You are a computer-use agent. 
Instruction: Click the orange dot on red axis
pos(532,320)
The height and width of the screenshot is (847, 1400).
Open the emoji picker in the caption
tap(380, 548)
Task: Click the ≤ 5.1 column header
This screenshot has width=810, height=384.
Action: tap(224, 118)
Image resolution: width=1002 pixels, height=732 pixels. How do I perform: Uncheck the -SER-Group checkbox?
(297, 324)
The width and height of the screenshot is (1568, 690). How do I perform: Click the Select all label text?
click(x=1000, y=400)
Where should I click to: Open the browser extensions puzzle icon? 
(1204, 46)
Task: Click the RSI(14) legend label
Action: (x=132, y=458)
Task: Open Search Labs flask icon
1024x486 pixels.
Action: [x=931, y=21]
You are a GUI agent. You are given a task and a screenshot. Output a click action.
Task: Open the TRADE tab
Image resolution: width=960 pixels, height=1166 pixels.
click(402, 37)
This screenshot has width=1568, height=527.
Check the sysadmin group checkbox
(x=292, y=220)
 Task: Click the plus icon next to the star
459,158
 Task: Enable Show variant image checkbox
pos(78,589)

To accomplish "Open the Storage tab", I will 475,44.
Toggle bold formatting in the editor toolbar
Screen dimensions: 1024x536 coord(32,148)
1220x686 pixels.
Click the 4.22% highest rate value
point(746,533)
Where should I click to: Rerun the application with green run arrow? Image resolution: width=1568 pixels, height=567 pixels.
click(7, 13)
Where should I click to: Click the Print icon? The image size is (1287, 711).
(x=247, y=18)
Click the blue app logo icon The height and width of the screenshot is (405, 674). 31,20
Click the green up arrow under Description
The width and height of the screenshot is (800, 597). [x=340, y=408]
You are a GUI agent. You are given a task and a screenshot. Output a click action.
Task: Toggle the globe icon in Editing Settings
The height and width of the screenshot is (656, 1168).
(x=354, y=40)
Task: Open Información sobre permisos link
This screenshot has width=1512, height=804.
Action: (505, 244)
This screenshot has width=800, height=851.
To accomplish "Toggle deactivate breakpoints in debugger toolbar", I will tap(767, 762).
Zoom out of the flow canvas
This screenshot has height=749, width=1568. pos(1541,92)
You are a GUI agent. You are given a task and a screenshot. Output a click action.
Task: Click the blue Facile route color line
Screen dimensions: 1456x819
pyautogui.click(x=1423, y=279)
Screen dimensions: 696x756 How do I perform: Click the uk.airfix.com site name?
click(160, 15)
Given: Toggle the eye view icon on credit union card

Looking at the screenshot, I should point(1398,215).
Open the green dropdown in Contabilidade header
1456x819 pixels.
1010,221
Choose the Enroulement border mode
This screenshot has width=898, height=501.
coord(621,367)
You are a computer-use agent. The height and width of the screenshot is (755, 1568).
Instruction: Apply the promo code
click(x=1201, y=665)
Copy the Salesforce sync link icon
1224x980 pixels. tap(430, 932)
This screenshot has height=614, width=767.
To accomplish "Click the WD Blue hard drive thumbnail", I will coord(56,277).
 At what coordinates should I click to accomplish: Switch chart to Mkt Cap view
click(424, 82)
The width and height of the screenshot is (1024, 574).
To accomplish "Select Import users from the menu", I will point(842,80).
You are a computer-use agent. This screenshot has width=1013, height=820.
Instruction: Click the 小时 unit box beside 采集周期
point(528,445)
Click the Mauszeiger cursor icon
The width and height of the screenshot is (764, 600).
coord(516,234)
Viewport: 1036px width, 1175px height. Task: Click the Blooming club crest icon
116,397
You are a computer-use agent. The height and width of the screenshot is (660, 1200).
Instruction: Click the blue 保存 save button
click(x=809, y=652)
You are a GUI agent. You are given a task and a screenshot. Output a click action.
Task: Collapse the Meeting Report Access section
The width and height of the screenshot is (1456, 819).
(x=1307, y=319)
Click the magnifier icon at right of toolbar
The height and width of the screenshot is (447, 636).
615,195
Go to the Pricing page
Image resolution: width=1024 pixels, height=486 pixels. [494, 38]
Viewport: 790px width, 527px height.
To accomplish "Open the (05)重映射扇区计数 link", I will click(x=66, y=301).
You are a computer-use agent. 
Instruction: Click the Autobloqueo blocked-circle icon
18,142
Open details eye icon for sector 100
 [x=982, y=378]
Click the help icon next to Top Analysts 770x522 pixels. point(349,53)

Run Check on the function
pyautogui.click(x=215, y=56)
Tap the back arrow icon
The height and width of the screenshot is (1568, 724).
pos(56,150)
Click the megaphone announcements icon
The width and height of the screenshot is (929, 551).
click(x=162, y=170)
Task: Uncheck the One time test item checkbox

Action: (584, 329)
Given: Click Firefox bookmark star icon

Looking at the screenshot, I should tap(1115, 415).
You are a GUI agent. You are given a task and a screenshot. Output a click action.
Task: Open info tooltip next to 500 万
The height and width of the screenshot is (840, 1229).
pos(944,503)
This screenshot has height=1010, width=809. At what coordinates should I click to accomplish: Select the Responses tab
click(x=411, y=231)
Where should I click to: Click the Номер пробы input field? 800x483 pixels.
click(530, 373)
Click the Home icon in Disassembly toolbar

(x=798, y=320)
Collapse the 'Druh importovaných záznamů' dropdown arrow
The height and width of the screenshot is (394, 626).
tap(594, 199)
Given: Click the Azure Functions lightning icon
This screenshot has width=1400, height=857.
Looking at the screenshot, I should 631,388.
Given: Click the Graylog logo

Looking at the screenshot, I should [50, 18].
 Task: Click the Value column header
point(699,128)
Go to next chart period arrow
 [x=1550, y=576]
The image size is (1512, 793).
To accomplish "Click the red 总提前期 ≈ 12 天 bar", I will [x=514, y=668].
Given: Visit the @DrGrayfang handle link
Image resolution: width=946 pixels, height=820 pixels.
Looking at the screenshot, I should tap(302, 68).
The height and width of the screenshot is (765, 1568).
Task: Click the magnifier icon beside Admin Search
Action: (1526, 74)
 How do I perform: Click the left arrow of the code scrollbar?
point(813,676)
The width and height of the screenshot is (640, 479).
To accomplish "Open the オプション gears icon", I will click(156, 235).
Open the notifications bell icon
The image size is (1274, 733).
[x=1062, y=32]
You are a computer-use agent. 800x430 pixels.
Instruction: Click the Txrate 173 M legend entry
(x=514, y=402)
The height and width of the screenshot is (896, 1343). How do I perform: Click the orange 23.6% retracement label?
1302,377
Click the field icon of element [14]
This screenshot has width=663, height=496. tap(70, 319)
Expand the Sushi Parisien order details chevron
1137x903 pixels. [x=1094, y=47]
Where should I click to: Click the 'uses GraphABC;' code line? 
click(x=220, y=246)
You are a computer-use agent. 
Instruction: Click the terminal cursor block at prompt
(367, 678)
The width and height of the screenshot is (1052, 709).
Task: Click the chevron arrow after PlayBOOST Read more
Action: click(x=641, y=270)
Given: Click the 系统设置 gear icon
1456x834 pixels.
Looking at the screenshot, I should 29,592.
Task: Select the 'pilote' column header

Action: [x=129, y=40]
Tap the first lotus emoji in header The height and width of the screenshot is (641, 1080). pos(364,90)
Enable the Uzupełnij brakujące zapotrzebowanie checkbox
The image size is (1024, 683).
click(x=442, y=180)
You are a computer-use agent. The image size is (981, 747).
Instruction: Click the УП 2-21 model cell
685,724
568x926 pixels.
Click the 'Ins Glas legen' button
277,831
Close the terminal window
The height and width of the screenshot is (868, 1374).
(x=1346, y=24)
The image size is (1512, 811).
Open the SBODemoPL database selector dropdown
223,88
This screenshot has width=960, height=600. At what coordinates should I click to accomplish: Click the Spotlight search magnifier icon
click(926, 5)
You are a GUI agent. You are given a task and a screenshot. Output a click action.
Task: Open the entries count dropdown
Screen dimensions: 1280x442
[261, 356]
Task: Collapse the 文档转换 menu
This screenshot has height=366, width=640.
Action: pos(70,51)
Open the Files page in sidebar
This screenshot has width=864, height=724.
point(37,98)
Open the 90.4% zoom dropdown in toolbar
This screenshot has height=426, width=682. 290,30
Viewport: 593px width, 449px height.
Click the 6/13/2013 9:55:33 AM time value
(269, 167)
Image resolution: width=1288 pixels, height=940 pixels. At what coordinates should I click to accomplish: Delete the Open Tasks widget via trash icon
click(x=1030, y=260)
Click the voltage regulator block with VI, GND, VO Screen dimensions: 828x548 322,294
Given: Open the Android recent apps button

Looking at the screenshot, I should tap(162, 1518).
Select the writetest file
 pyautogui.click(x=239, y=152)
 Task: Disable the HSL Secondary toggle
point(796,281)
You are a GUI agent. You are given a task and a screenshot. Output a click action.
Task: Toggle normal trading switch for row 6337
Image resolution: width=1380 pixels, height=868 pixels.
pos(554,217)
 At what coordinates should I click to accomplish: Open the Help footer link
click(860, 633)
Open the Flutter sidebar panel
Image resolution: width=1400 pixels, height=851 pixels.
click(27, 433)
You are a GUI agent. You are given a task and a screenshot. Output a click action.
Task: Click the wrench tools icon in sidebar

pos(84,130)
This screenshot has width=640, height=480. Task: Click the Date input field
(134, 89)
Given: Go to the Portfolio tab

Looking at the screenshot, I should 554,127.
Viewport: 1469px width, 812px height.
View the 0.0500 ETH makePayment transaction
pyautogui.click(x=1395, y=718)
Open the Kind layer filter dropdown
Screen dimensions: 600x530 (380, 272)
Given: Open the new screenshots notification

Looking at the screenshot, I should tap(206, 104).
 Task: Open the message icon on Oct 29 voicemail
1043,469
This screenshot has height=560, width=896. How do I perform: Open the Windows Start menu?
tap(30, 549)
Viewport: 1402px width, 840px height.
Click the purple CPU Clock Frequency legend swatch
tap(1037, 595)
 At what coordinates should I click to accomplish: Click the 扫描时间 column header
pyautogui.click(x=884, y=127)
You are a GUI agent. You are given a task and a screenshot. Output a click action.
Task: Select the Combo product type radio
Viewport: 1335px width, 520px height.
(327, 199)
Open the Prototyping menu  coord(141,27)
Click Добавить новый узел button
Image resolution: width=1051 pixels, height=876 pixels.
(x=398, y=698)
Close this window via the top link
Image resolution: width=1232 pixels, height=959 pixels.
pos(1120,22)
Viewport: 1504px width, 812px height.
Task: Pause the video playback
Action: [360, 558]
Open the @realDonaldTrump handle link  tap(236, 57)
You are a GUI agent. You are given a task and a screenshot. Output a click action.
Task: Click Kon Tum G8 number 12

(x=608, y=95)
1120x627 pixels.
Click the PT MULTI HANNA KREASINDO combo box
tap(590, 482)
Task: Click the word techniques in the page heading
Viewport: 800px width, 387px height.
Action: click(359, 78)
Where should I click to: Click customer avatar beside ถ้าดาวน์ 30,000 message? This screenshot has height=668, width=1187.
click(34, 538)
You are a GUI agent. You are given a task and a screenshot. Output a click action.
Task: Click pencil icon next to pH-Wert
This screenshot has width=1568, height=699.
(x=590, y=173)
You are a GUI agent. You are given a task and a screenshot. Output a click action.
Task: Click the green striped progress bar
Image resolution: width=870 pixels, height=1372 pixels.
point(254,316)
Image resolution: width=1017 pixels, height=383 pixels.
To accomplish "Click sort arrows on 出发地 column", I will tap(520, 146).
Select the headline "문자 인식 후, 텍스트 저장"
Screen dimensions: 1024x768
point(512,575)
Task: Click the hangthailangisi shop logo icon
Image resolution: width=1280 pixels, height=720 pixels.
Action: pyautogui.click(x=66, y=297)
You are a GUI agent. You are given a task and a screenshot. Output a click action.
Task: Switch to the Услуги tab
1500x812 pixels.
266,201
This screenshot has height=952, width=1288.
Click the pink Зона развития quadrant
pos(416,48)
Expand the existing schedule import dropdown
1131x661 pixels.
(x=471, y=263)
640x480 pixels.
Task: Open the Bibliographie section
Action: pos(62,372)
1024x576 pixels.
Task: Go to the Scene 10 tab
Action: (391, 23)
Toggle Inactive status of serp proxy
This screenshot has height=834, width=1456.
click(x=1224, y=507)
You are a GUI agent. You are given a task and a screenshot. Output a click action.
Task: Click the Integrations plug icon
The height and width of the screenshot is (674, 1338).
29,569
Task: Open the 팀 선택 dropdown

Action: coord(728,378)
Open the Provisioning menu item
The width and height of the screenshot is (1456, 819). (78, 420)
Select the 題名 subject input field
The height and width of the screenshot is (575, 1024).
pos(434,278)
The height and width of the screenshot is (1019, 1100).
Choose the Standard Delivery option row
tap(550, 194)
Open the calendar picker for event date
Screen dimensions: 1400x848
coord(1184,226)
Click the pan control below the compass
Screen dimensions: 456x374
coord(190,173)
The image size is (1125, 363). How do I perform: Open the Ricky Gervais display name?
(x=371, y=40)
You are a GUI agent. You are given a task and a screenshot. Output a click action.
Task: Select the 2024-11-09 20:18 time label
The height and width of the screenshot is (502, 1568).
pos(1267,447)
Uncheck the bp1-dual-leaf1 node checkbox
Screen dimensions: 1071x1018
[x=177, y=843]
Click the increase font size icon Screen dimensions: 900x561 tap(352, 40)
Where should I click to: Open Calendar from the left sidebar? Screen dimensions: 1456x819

• WHAT NEEDS TO BE DONE
Render the material above as a Markdown table with the columns "Row" and "Text": begin at the line that contains "1120x627 pixels." and stop after the line that contains "(x=590, y=173)". Put the row number and the line in each row, and skip any blank lines.

• TASK RESULT
| Row | Text |
|---|---|
| 1 | 1120x627 pixels. |
| 2 | Click the PT MULTI HANNA KREASINDO combo box |
| 3 | tap(590, 482) |
| 4 | Task: Click the word techniques in the page heading |
| 5 | Viewport: 800px width, 387px height. |
| 6 | Action: click(359, 78) |
| 7 | Where should I click to: Click customer avatar beside ถ้าดาวน์ 30,000 message? This screenshot has height=668, width=1187. |
| 8 | click(34, 538) |
| 9 | You are a GUI agent. You are given a task and a screenshot. Output a click action. |
| 10 | Task: Click pencil icon next to pH-Wert |
| 11 | This screenshot has width=1568, height=699. |
| 12 | (x=590, y=173) |